DATA SUPPLIED:

┄┄┄┄┄┄┄┄┄┄┄┄┄┄┄┄┄┄┄┄

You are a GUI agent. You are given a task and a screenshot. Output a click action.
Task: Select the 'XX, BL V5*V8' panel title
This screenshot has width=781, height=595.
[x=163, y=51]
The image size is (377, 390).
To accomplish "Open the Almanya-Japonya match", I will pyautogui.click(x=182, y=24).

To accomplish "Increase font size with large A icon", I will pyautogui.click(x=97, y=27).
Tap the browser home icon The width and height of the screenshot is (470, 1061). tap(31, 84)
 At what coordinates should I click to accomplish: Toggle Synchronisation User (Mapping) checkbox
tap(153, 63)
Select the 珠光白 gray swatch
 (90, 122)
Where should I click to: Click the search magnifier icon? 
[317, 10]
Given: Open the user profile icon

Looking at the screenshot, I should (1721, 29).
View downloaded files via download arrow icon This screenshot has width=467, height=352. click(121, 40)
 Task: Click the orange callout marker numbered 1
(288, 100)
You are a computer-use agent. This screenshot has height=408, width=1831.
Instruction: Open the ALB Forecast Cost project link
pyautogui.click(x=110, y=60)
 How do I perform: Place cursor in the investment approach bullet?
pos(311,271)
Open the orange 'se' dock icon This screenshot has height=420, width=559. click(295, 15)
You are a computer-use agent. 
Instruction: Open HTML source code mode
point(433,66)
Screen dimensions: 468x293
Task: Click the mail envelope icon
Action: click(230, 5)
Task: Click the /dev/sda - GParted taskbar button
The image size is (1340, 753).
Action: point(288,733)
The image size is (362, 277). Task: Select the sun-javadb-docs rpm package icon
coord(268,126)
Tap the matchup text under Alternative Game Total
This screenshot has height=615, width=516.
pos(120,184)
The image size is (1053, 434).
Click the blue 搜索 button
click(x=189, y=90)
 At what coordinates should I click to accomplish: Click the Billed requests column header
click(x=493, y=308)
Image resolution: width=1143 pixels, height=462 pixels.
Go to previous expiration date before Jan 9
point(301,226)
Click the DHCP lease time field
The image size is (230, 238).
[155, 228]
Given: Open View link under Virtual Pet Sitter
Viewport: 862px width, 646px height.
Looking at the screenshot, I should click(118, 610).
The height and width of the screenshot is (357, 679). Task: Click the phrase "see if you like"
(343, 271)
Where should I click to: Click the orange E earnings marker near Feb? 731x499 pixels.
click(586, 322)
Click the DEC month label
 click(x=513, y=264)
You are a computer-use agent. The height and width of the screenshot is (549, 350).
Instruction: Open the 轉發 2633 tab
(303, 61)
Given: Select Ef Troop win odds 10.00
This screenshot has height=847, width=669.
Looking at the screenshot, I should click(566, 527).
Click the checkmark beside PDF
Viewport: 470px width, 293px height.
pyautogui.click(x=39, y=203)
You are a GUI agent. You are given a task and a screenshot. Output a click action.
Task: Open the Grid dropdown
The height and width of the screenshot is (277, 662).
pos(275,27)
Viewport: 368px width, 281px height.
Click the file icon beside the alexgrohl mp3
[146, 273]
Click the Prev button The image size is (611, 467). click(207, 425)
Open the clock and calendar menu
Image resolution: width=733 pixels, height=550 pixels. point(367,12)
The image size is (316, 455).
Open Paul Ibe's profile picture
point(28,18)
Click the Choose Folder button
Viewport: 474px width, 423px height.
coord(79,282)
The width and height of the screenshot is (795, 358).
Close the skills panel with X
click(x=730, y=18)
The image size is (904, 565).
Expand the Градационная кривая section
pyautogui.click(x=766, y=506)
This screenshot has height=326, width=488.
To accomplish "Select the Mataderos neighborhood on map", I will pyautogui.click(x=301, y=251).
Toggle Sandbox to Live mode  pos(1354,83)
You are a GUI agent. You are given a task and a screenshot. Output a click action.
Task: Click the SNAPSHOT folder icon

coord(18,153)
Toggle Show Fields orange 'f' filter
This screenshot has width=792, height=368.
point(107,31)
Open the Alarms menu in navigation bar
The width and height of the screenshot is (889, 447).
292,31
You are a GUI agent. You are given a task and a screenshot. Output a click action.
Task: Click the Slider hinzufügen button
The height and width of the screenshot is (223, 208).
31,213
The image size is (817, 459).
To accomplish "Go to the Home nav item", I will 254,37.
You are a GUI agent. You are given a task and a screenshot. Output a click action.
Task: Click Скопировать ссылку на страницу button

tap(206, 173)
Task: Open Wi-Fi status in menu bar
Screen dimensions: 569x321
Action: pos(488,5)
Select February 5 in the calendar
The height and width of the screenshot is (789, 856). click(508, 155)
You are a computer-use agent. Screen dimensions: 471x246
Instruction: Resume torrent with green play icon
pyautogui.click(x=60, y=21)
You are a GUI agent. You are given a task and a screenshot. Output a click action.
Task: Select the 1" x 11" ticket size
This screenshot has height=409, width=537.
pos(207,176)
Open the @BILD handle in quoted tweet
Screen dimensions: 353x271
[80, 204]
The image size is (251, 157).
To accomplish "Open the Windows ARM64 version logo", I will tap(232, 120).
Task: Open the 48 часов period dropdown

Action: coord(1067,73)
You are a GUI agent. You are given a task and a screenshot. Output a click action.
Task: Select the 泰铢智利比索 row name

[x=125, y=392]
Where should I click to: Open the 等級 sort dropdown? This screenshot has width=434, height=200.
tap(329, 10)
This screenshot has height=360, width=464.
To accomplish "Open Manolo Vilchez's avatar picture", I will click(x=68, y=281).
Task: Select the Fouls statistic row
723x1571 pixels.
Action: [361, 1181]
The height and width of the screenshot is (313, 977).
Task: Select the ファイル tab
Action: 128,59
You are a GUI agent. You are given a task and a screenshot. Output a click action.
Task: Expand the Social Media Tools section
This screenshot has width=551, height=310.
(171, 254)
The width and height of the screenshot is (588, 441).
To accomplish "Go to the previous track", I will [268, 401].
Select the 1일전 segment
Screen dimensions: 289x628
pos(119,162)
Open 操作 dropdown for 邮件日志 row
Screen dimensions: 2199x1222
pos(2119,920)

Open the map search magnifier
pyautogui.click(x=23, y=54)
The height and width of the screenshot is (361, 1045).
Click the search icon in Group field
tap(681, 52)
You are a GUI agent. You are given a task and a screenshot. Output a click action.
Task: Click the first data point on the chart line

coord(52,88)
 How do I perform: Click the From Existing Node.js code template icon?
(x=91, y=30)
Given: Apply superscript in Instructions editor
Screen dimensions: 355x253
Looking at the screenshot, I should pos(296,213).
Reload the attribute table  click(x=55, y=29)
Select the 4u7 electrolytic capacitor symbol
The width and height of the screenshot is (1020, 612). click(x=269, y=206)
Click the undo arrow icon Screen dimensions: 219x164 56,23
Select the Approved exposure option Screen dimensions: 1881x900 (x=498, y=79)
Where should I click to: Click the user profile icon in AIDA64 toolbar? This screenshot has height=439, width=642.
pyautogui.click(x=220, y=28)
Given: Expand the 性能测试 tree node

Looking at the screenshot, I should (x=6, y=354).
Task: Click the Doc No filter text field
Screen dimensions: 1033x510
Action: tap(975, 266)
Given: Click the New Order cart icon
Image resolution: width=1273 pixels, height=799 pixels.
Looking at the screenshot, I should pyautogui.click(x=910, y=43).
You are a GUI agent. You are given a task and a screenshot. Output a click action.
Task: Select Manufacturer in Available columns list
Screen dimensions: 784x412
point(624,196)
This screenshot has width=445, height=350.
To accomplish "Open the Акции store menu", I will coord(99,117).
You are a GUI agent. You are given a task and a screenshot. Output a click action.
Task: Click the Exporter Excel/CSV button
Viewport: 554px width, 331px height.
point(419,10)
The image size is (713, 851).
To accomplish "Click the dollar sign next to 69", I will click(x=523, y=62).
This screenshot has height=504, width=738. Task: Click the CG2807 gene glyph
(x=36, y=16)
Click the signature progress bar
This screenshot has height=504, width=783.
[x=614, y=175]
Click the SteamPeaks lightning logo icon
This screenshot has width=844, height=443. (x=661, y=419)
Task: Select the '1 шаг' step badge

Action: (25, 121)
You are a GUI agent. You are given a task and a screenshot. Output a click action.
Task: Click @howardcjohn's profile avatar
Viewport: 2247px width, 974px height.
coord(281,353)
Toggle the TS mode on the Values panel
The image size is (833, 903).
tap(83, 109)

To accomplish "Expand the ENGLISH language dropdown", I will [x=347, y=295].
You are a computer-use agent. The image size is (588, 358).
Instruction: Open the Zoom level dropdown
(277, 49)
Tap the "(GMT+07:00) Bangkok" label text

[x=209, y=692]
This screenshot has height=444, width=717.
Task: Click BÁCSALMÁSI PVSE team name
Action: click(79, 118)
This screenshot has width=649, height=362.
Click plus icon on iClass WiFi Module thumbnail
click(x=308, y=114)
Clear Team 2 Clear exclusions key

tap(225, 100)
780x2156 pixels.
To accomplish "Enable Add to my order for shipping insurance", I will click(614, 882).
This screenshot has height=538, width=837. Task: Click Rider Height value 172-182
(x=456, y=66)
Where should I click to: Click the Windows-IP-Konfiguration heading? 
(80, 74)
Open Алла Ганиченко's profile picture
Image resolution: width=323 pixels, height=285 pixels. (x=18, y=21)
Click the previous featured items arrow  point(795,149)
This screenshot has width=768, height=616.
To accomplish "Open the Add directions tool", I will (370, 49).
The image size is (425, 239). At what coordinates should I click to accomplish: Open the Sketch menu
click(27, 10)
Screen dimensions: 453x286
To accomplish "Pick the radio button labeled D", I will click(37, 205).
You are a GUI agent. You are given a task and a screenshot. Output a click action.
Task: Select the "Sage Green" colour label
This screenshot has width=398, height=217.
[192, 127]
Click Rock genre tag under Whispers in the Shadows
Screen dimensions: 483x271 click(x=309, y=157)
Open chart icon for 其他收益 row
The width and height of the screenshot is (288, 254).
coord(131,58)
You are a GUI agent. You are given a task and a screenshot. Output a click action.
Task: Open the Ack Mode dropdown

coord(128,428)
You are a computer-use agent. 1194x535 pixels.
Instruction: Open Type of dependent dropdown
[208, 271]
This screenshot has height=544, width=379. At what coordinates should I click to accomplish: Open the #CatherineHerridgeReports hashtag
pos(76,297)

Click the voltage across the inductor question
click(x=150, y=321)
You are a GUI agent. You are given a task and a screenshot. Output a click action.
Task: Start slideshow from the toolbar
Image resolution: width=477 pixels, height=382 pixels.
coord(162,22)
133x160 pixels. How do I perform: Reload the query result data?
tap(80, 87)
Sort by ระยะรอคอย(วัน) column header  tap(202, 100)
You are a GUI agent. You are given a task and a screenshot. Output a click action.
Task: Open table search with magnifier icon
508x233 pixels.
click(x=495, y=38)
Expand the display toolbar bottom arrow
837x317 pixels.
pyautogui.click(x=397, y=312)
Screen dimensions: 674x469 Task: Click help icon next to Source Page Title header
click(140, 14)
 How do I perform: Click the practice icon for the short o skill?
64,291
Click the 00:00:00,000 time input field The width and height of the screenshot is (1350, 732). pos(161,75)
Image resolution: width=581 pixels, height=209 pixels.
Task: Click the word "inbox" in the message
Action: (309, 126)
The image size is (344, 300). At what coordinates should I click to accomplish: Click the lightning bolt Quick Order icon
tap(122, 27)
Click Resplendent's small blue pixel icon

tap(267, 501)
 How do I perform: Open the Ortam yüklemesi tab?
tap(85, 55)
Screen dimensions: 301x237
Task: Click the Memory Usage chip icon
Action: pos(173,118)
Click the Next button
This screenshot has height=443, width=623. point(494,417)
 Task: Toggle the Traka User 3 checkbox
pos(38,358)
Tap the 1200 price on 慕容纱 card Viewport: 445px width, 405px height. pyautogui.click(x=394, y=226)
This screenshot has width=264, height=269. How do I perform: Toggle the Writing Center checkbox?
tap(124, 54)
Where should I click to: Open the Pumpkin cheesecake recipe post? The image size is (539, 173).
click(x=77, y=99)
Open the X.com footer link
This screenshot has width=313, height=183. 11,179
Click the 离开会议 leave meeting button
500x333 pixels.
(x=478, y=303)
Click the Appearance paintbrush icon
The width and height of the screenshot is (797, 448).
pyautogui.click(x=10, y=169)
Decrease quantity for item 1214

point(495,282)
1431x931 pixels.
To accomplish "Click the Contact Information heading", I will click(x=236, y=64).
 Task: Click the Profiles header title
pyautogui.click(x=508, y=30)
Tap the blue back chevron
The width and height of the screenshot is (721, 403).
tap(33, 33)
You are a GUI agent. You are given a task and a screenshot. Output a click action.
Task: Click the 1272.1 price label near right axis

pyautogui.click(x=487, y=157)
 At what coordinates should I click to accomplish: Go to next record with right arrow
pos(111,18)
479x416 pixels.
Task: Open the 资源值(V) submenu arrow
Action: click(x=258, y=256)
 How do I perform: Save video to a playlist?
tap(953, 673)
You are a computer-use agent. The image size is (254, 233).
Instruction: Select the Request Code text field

┄┄┄┄┄┄┄┄┄┄┄┄┄┄┄┄┄┄┄┄

Starting at the line above that contains "The height and width of the screenshot is (277, 662).", repeat each line exactly up to and including the line that contains "The image size is (904, 565).", and stop there.

The height and width of the screenshot is (277, 662).
pos(275,27)
Viewport: 368px width, 281px height.
Click the file icon beside the alexgrohl mp3
[146, 273]
Click the Prev button The image size is (611, 467). click(207, 425)
Open the clock and calendar menu
Image resolution: width=733 pixels, height=550 pixels. point(367,12)
The image size is (316, 455).
Open Paul Ibe's profile picture
point(28,18)
Click the Choose Folder button
Viewport: 474px width, 423px height.
coord(79,282)
The width and height of the screenshot is (795, 358).
Close the skills panel with X
click(x=730, y=18)
The image size is (904, 565).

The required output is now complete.